Certo dia, conversando com o Diretor Comercial a respeito de um Programa de Desenvolvimento Gerencial que iria realizar para o time, comentei sobre a programação e cronograma, ajustamos alguns pontos e antes de sair, não resisti e pedi-lhe um feedback sobre o meu trabalho, e tive o prazer de ouvir que “se a principal função do gestor, como você diz em seu programa, é desenvolver pessoas: você é a melhor gestora que temos aqui”. Ganhei na loteria naquele dia!
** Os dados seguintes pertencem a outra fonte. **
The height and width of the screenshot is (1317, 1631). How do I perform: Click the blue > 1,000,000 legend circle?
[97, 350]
Fiquei muito feliz, especialmente porque tive a certeza que ele prestava atenção naquilo que eu falava em nossas reuniões e treinamentos.
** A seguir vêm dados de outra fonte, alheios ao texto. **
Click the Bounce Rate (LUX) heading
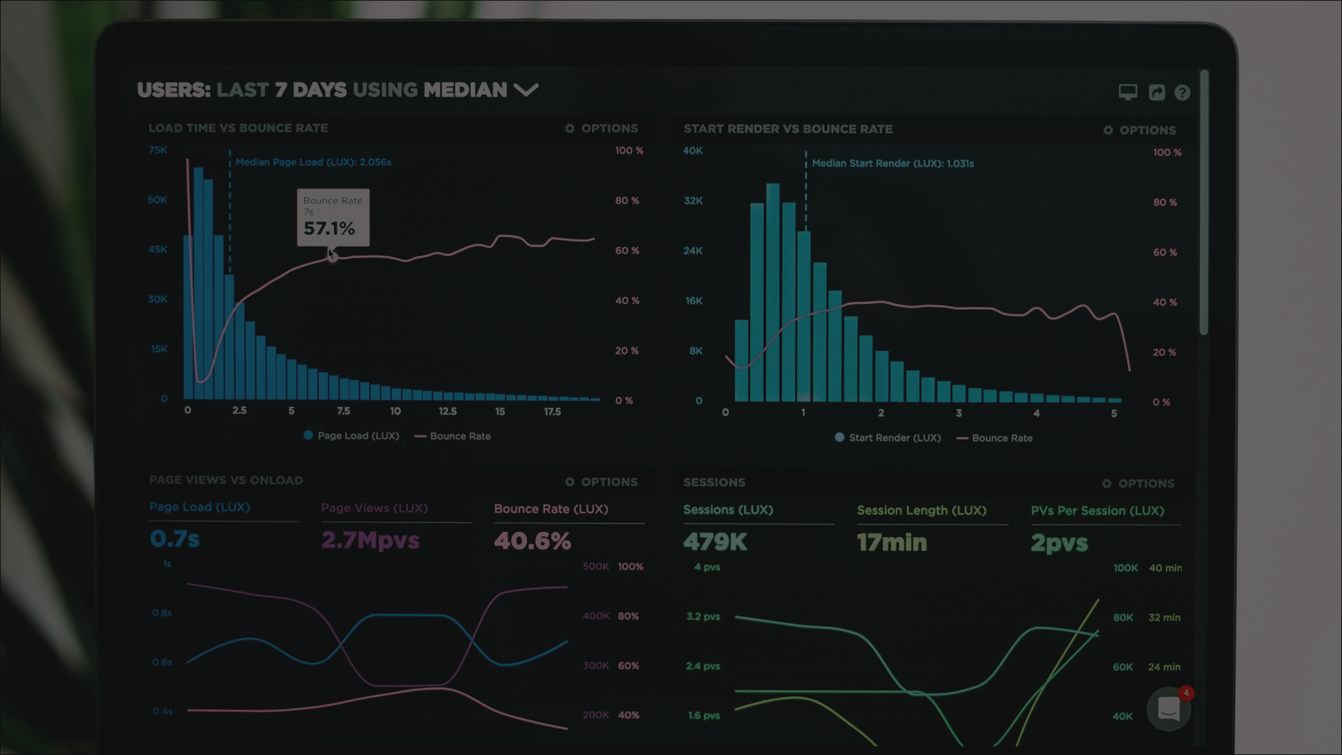Viewport: 1342px width, 755px height. pyautogui.click(x=551, y=509)
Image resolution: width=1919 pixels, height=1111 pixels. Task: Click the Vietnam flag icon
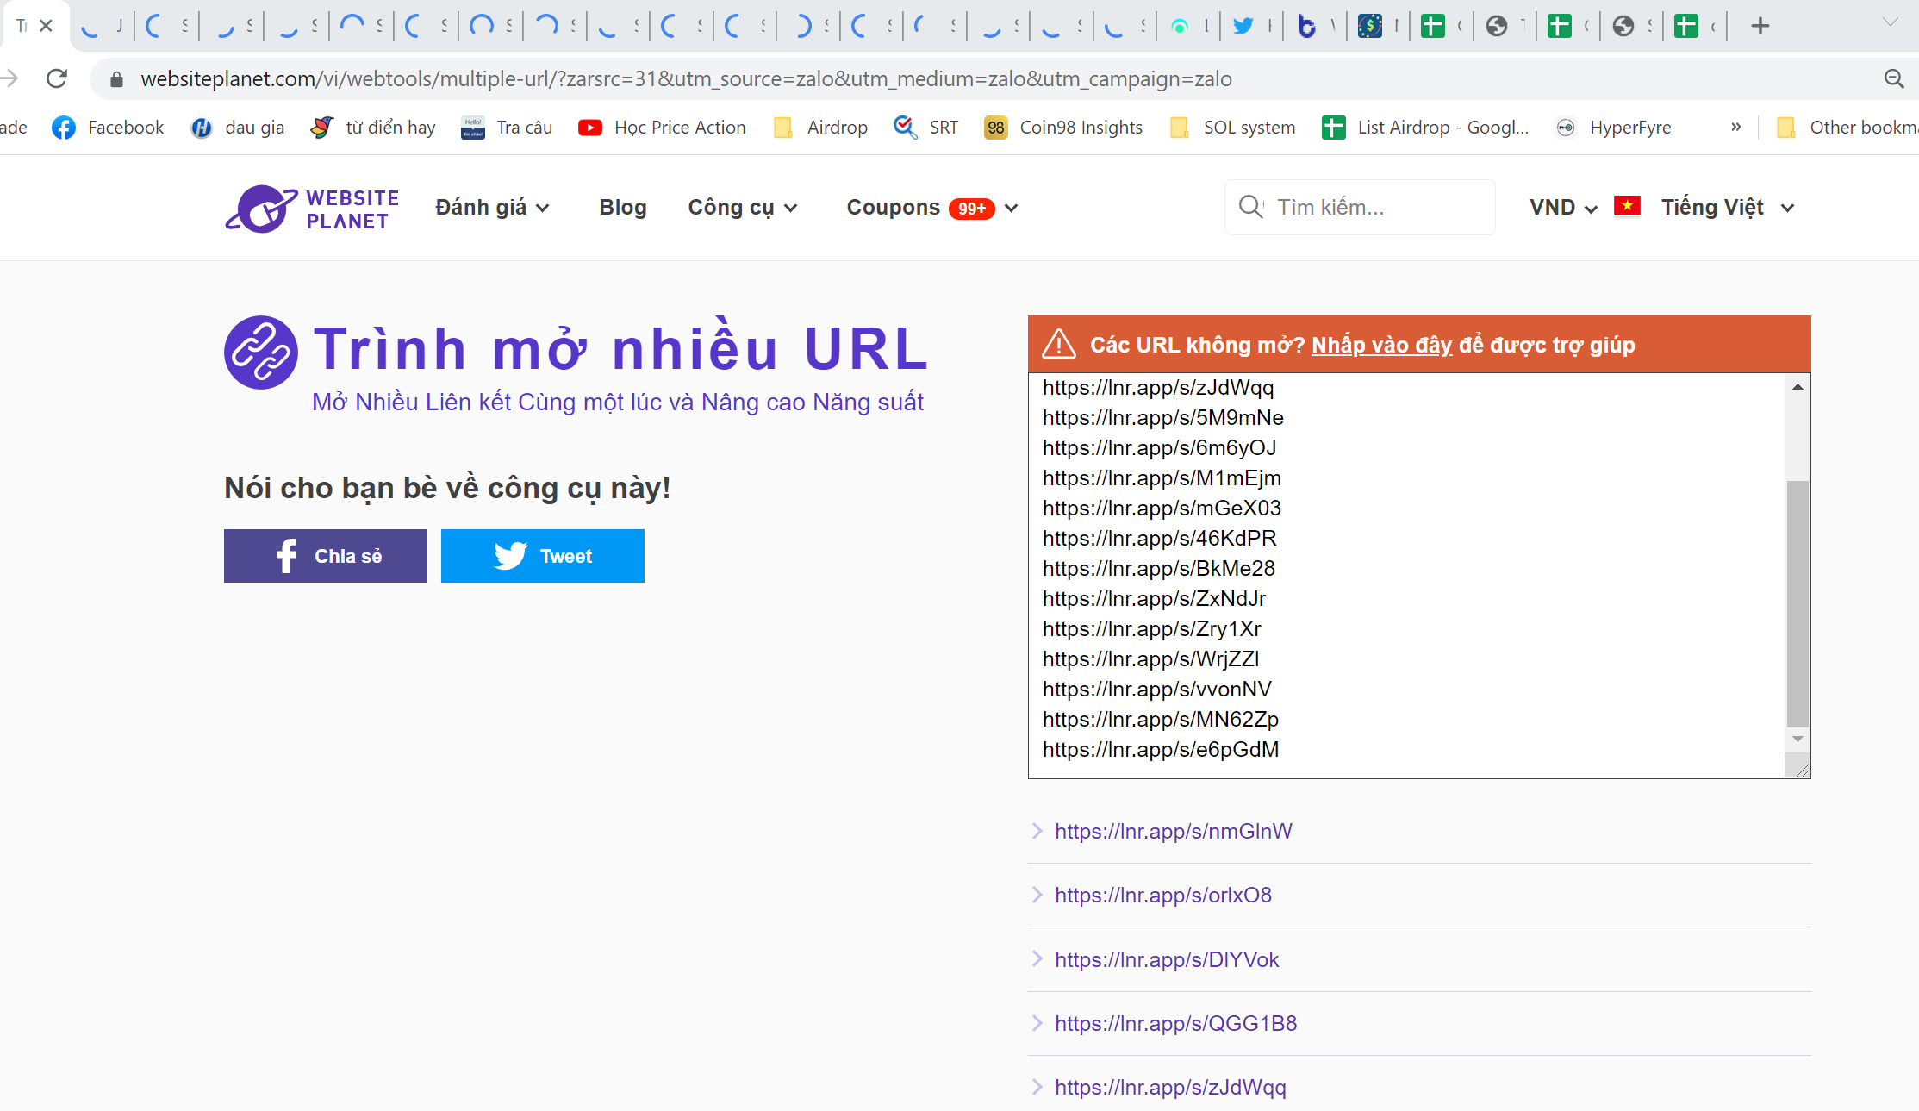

Demitir não é mérito e não pode dar prazer. Sei que há situações onde não se tem o que fazer – fases ruins das empresas, momentos de ajustes e reestruturação, e, inclusive, aquelas em que nos deparamos com pessoas até superiores ao que precisamos, ou pessoas que não se ajustam aos padrões e valores da empresa e temos que fazer as mudanças cabíveis. Mesmo assim, ainda que haja motivo mais do que suficiente para a demissão, há que se pensar: “O que fiz ou o que não fiz que me levou a isso? O que poderia ter feito de diferente, que talvez mudasse o rumo das coisas? Como fiz o processo seletivo desta pessoa? Se ela já teve bons momentos, bom desempenho, bons resultados, o que pode ter provocado a mudança? O que farei da próxima vez para não ter que passar por isso novamente?”
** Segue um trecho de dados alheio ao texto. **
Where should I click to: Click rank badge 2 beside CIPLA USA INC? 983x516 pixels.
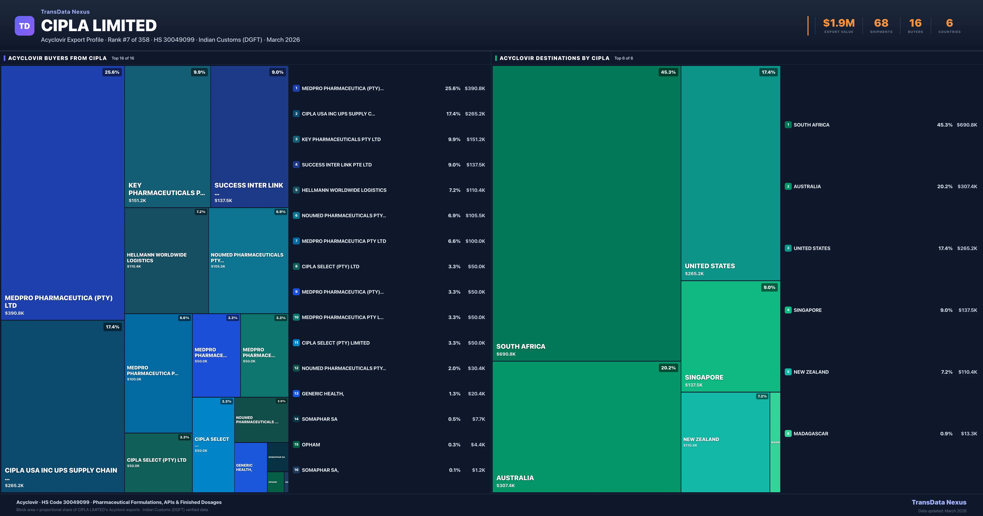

A maioria das pessoas que conheci não sabe e não gosta de demitir pessoas – que bom!

Algumas, porém, sabem muito bem como fazê-lo e, pior, comemoram como se fossem ótimas gestoras de gente. Pessoas assim, quero crer que nem gente sejam.

Recentemente ouvi uma história deprimente. A secretária de um alto executivo de uma empresa estava de saída do trabalho quando ouviu um estrondo, voltou assustada e se deparou com 4 ou 5 pessoas, ao redor do tal executivo, que comemorava com champagne o desligamento de um Diretor com quem tinha trabalhado por mais de 5 anos, na mesma empresa; aliás, o executivo ao qual me refiro, em cargo superior ao do Diretor desligado, tinha autonomia para fazê-lo muito tempo antes.

A última informação me levou a pensar se, na verdade, demitido, não deveria ser, em primeiro lugar, o tal alto executivo, incompetente que foi para contratar, manter e só depois de muito tempo, convencido que o rapaz nunca serviu para o que foi contratado, substituí-lo.

Se o tal Diretor era tão ruim para que houvesse uma comemoração na sua saída, pior era o executivo que não o fez muito tempo antes.

Aliás, comemorar a saída de um alto executivo, chega a ser uma grande falta de comprometimento para com os negócios da empresa, tendo em vista os altos custos de uma demissão. Demitir faz parte do negócio, mas “arte” não o é.

Artistas produzem arte, arte pressupõe algo belo e bom; alguns executivos são artistas na função de liderar, produzem bons resultados, produzem arte.

Demitir alguém não pode ser considerado arte, na medida em que produz dor, sofrimento, tristeza e nada disso é belo ou bom.

Se demitir fosse uma “arte”, cartas de demissão estariam expostas no MASP.